Cotidiano

Venezuelanos receberão certificados

Catequistas que movimentam a campanha da fraternidade se mobilizaram para promover o curso

O português brasileiro é considerado uma das línguas mais difíceis. Se complicado para brasileiros, imagine para quem chega de supetão. Muitos venezuelanos imigrantes encontram na língua, uma das barreiras que dificultam ainda mais o ingresso no mercado de trabalho.

Pensando nisso, membros da Campanha da Fraternidade criaram uma espécie de escola para imigrantes e, dessa forma, em prática o que a instituição prega. O começo foi difícil, não tinha estrutura para receber os alunos, mas com ajuda e doações da comunidade, a escola começou a se formar.
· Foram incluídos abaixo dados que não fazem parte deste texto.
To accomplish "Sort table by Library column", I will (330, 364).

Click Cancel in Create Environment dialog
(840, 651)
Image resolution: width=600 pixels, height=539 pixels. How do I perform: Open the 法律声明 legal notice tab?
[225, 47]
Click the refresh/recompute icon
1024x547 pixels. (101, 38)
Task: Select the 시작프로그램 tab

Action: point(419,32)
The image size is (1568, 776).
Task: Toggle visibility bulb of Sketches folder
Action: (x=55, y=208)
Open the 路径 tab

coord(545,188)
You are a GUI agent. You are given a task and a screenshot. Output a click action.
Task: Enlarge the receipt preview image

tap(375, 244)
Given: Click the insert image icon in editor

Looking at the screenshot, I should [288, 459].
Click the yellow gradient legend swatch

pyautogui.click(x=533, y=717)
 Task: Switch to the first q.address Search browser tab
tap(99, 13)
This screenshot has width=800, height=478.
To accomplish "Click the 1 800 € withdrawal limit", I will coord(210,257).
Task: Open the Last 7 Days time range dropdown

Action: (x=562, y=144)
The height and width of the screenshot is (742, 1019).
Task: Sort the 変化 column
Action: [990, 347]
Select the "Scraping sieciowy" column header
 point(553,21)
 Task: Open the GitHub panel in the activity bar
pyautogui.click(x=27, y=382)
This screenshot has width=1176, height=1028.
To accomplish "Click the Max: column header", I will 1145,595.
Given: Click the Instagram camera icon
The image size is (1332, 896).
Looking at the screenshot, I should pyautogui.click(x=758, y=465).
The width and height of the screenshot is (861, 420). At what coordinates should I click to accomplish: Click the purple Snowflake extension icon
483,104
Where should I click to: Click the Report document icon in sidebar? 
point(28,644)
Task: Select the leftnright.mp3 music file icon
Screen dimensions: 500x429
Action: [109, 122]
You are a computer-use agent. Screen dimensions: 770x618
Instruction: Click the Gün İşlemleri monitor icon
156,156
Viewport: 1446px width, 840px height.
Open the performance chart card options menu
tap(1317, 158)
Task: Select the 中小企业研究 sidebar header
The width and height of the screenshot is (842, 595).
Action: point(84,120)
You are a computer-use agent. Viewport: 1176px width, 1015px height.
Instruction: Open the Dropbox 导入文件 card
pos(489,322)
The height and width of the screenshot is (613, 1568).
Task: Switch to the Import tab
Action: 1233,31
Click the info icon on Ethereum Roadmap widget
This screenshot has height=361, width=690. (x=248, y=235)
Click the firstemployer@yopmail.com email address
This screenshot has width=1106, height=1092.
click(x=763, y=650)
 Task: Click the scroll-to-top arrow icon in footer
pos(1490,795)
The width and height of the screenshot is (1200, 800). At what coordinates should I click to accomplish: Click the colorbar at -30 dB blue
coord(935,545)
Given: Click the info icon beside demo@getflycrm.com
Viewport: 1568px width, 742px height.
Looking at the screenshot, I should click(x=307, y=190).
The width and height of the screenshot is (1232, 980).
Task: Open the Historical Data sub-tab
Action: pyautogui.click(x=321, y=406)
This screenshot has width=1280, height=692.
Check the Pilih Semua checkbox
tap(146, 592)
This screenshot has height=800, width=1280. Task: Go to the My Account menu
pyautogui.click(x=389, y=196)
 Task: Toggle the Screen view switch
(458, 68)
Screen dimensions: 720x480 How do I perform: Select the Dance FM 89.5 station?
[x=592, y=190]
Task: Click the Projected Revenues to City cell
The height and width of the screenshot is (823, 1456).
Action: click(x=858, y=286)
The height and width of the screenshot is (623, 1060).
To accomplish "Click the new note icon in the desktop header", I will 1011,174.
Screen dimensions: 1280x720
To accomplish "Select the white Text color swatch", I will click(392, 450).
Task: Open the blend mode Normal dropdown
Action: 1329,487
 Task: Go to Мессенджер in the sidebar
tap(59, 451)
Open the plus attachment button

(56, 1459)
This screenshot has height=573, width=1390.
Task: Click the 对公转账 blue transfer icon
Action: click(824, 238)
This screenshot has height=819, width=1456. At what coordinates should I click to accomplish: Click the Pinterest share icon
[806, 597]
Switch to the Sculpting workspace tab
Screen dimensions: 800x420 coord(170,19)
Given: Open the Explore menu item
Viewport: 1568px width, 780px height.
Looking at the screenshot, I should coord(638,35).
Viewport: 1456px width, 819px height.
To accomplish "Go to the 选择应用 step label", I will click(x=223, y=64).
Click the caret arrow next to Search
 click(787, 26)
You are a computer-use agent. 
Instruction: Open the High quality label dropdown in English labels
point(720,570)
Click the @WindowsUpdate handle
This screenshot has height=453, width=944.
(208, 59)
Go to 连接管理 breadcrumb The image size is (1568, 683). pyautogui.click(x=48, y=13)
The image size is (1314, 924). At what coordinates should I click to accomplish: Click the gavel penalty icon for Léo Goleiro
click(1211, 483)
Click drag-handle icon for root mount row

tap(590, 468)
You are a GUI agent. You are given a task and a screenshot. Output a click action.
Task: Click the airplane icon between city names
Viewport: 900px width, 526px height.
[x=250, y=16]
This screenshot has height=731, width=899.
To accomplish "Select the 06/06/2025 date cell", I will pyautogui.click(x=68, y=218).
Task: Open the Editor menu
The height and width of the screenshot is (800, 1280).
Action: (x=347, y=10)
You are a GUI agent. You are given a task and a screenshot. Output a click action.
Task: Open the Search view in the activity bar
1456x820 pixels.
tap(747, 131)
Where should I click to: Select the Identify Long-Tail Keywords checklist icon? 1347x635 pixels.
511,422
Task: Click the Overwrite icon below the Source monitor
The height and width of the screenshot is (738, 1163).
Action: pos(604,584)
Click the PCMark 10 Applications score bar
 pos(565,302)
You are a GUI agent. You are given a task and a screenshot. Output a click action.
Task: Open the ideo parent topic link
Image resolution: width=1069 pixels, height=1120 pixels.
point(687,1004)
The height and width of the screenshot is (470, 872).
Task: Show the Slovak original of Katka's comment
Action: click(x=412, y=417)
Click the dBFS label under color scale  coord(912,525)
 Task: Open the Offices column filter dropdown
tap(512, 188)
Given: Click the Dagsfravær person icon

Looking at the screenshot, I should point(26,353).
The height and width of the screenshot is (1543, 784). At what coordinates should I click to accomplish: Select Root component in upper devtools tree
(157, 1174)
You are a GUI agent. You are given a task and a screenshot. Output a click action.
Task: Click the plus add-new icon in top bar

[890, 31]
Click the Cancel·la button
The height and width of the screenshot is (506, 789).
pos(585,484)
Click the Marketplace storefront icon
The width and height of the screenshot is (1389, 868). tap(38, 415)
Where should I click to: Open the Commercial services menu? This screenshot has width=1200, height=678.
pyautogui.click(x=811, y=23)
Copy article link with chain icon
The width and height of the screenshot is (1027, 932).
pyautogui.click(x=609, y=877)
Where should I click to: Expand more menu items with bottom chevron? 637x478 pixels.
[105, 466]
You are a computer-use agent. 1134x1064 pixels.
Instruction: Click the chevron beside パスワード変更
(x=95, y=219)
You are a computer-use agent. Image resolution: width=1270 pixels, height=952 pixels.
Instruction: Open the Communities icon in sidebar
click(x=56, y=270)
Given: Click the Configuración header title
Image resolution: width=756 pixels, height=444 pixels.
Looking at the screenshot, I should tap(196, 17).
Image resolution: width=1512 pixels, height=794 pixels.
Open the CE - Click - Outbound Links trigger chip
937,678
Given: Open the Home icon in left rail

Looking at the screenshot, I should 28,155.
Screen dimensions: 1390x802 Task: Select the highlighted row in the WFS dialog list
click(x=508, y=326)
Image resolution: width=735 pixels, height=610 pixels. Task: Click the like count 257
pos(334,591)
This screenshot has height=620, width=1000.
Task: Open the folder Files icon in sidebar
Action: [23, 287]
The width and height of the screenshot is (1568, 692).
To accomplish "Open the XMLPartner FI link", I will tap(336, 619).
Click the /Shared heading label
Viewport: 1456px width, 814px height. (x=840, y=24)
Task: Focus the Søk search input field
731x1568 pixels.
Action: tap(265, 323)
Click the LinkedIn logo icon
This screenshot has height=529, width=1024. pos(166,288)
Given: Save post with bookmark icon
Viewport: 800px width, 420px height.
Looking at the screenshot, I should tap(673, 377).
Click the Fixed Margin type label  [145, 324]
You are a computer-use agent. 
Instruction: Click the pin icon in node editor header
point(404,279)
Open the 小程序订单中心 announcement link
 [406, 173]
Inicialmente, 80 alunos tiveram a oportunidade de entender conceitos básicos do português e também sobre a legislação trabalhista. A ideia era que eles não ficassem limitados e aprendessem práticas que vivenciam todos os dias. Em parceria com a Universidade Federal de Roraima (UFRR), foram oferecidas apostilas que são utilizadas pela Pastoral dos Imigrantes em São Paulo. 

“É feita uma dinâmica com os venezuelanos porque na medida da necessidade, eles saem. Se conseguem emprego, outros por passarem o dia na rua pedindo e limpando carro, eles não aguentavam fazer as aulas. Estamos concluindo com 50 alunos na primeira turma”, contou a catequista, Irmã Graça.

A catequista diz ser necessário o olhar diferenciado ao imigrante por ele chegar ao país sem as mínimas condições de sobrevivência. Os alunos não tinham nem cadernos e canetas. Aos poucos foram sendo adquiridos para a turma ficar completa e sem maiores dificuldades.

“As pessoas se movimentaram para ajudar, isso foi fundamental. Nenhum dia de encontro terminou sem lanche oferecido pela comunidade. Todo imigrante que não conheça a língua não terá possibilidade de crescer. O curso é sobre as necessidades deles em relação ao direito, para que eles saibam em que chão estão pisando”, continuou a Irmã. 

Foram dois meses de aulas ministradas duas vezes por semana com duração de 2 horas. Os 50 formandos desta terça-feira, 26, participarão de cerimônia organizada pela Campanha da Fraternidade na Igreja São Paulo Apóstolo no bairro dos Estados. O resultado foi tão positivo que as catequistas planejam a ampliação do curso, a partir de agora, com conhecimentos profissionalizantes.

Conforme informou a catequista Jacilda Barreto, para que haja a possibilidade da realização desse novo formato do curso, esperam-se por doações da sociedade. “Enquanto eles estiverem por aqui a nossa tendência é permanecer. Nós temos quatro metas para trabalhar com os imigrantes e as colocamos como urgência: acolher, proteger, promover e integrar. E já estamos fazendo tudo isso”, contou. 

Sobre a importância de uma ação comunitária, Jacilda confessou que a escola trouxe outro significado para ela. “Eu digo que esse trabalho dá sentido à vida. Você só percebe a vida quando você vive como as outras pessoas vivem, quando você faz essa comparação, você diz assim ‘a minha vida realmente é melhor do que a dele e se eu sou melhor, por que eu não ajudo o próximo?”, argumentou.

Mesmo sendo uma ação espontânea, o curso recebeu comentários xenofóbicos por parte de pessoas que afirmavam que os brasileiros não recebiam o mesmo tratamento. As “professoras” se defenderam explicando que os brasileiros nunca precisaram passar por situação de vulnerabilidade.

A disponibilidade dos brasileiros para ajudarem os imigrantes chamou a atenção de todos, pois muitos chegam sem dinheiro ou noção do que fazer quando atravessam a fronteira. Graças a atitudes como as das catequistas, eles aprenderam a ler e escrever em outra língua que não pensavam em entender anteriormente.

“Quando chegamos aqui foi muito difícil, não só pela língua, mas no mercado de trabalho também. Muitas pessoas eram preconceituosas, mas todos nós somos iguais, somos todos irmãos”, relembrou o imigrante Jean Carlos Cabello. 

Os planos para o futuro são permanecer no Brasil, ampliar os conhecimentos sobre o país e voltarem a pensar em oportunidades fora da Venezuela. Ao serem questionados se pensam em retornar ao país de origem, dizem que no momento não pensam nisso. Muitos pensam em trazer as famílias que ficaram no país vizinho.

A experiência foi tão marcante que todos pensam em retribuir de alguma forma as atenções que receberam e irão lembrar o momento pelo resto das vidas. Sobre as catequistas que se tornaram professoras, eles afirmam que agradecem todos os dias pelas atitudes delas e que, se saírem de Roraima, iriam retornar para agradecerem novamente. Por parte delas, o sentimento é recíproco, “já estamos ficando com saudades deles!”, observou Jacilda.